Exercise aim: For the entries below, return the line holding "The height and" together with all lines after it, unchanged, and leave every picture out.

--

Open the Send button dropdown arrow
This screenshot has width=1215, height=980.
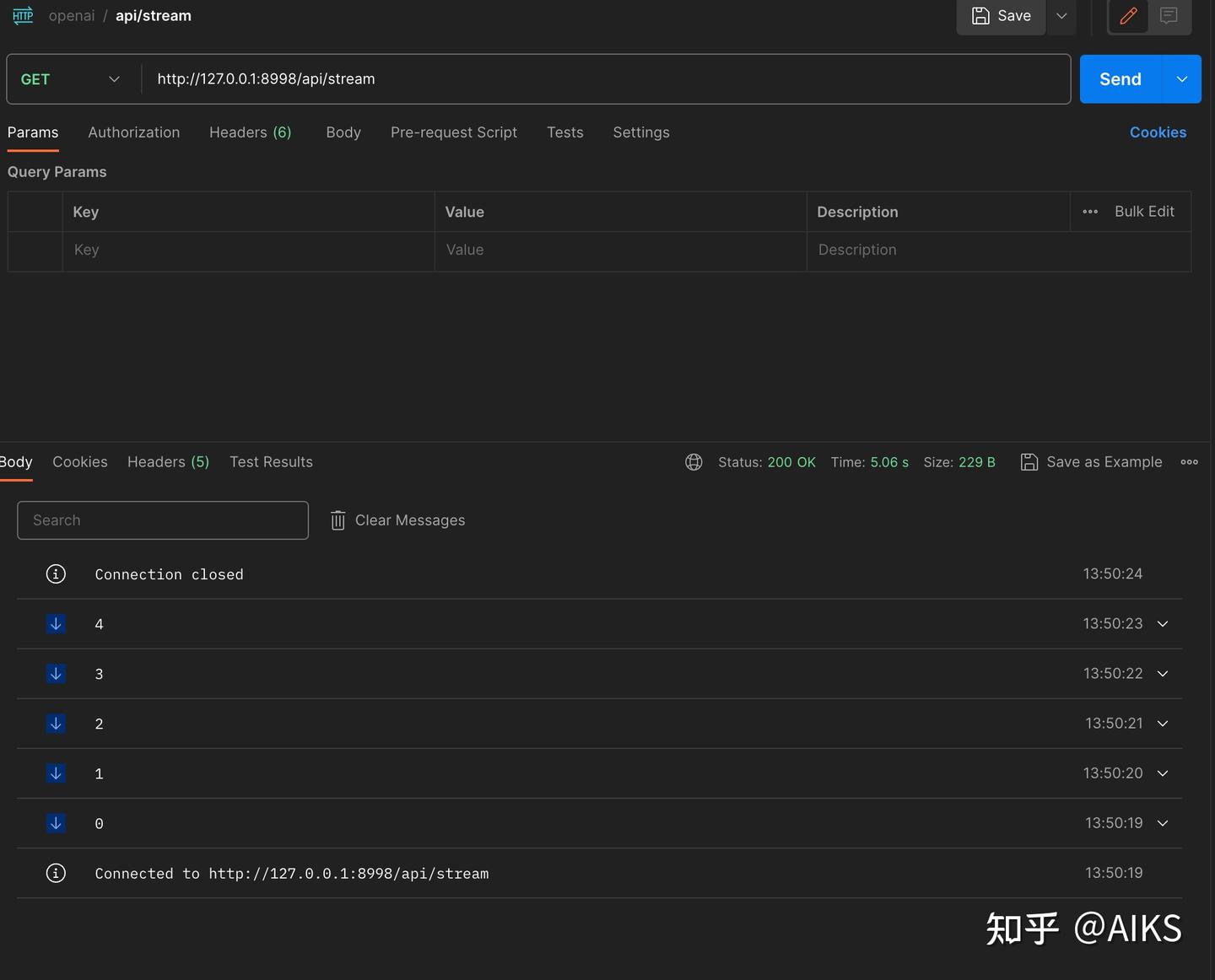(x=1181, y=78)
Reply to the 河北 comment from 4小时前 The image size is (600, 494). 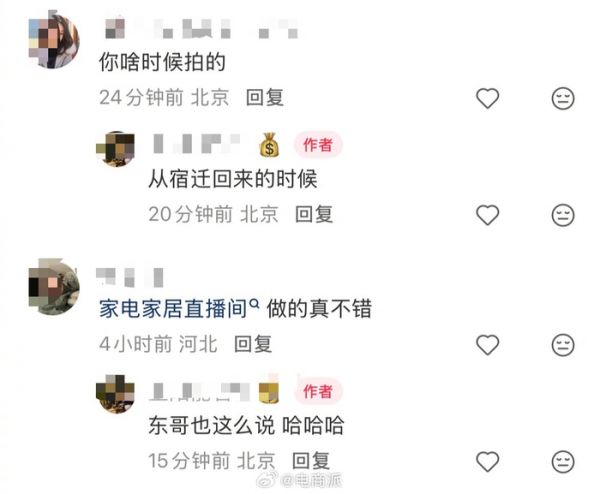click(253, 344)
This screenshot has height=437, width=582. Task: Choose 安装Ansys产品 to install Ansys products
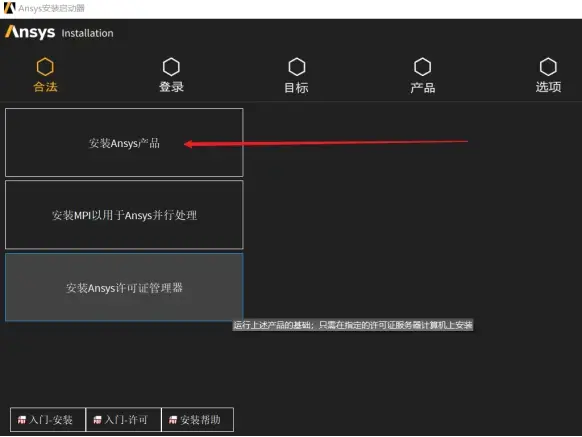click(x=124, y=143)
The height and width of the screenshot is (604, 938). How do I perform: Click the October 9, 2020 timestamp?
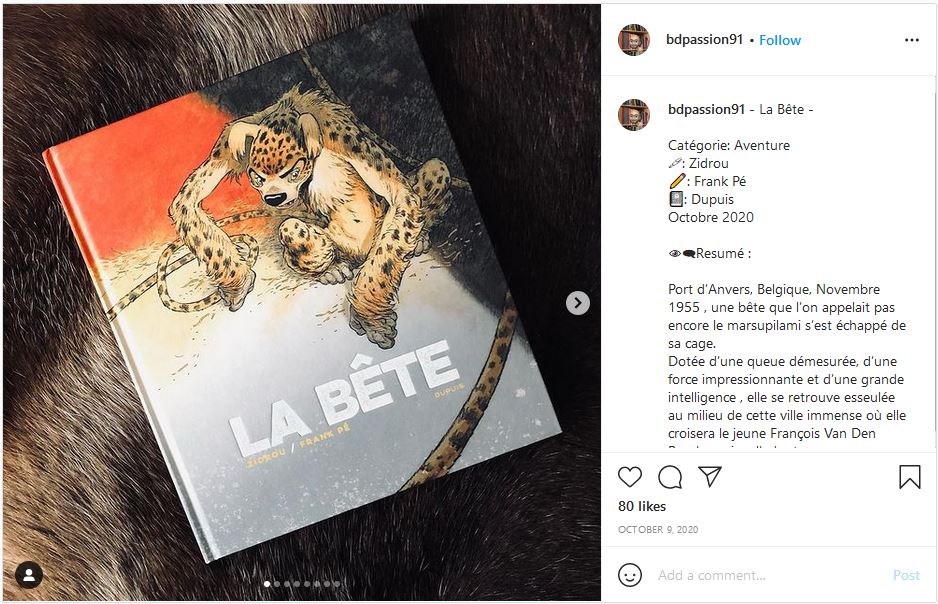658,529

--

Exercise answer:
The height and width of the screenshot is (604, 938). How do I perform: Click the October 9, 2020 timestamp?
658,529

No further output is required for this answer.